My new laptop is agressively rejecting linux
First off, english isn't my first language and I'm not that good with tech by linux standards, so excuse me if something I wrote or did doesn't make much sense
So I bought a new laptop(asus adolbook 14 air with ryzen ai9 h465) and since windows 11 is terrible I decided it's time to try linux
Long story short - this is current situation after 9 hours of fighting with this mf:
the screen goes completely black if I try booting anything that is linux, unless I completely turn off acpi in grub with acpi=off
(Also touchpad and keyboard stop working after I leave grub but that's a secondary issue)

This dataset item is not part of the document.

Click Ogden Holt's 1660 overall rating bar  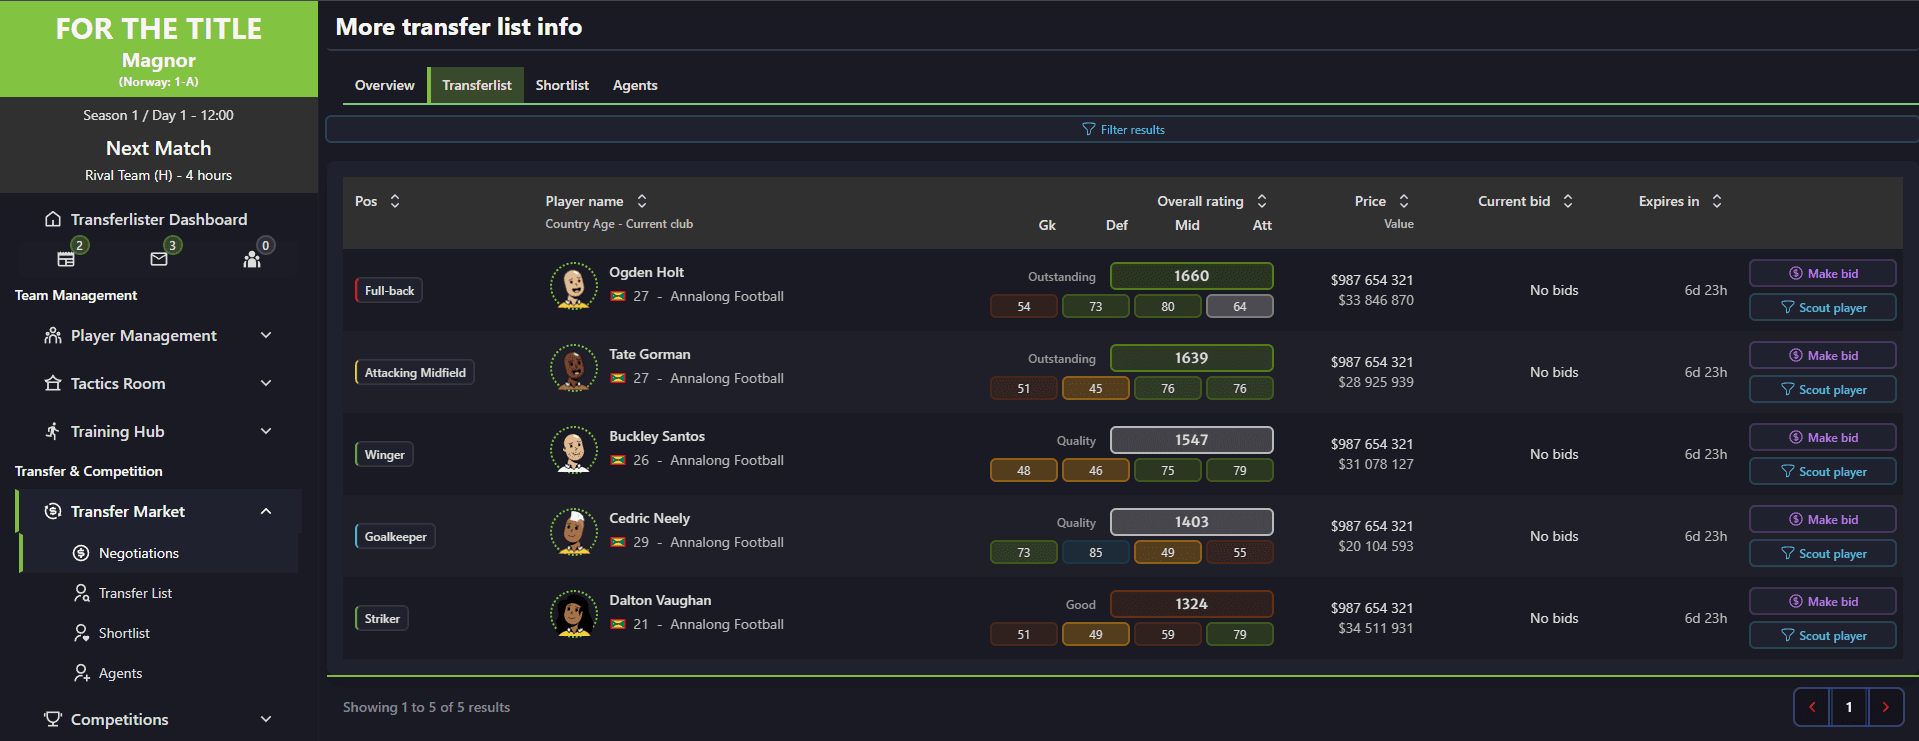(x=1191, y=276)
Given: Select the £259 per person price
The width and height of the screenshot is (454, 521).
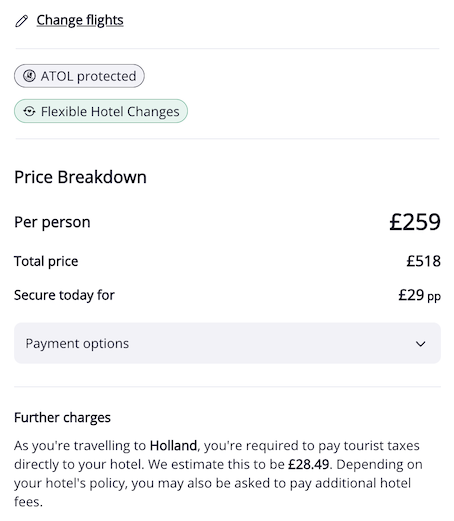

I succesfully installed mint with this tag, updated the kernel to 7.something, updated my bios, tried updating gpu drivers(not sure if it worked). And still nothing changes, it doesnt fucking work unless I cripple my laptop by disabling acpi
Things I also tried:
other distros like nobara and arch, same thing - black screen after I try to run the installer from grub, didn't try fully installing them though
lots of different flags for grub that are related to acpi and amdgpu
also it recognizes the integrated radeon 880m but doesnt see any drivers for it(probably because of acpi being off but I'm not sure)
so I dont think it's mint specific, since arch and nobara also fail, and the only thing I can think of is this laptop being cursed. Or it has something to do with it being made for chinese market but idk if they use linux or intentionally make their laptpops unusable with it
Is there anything else I can try or am I stuck with windows 11 now?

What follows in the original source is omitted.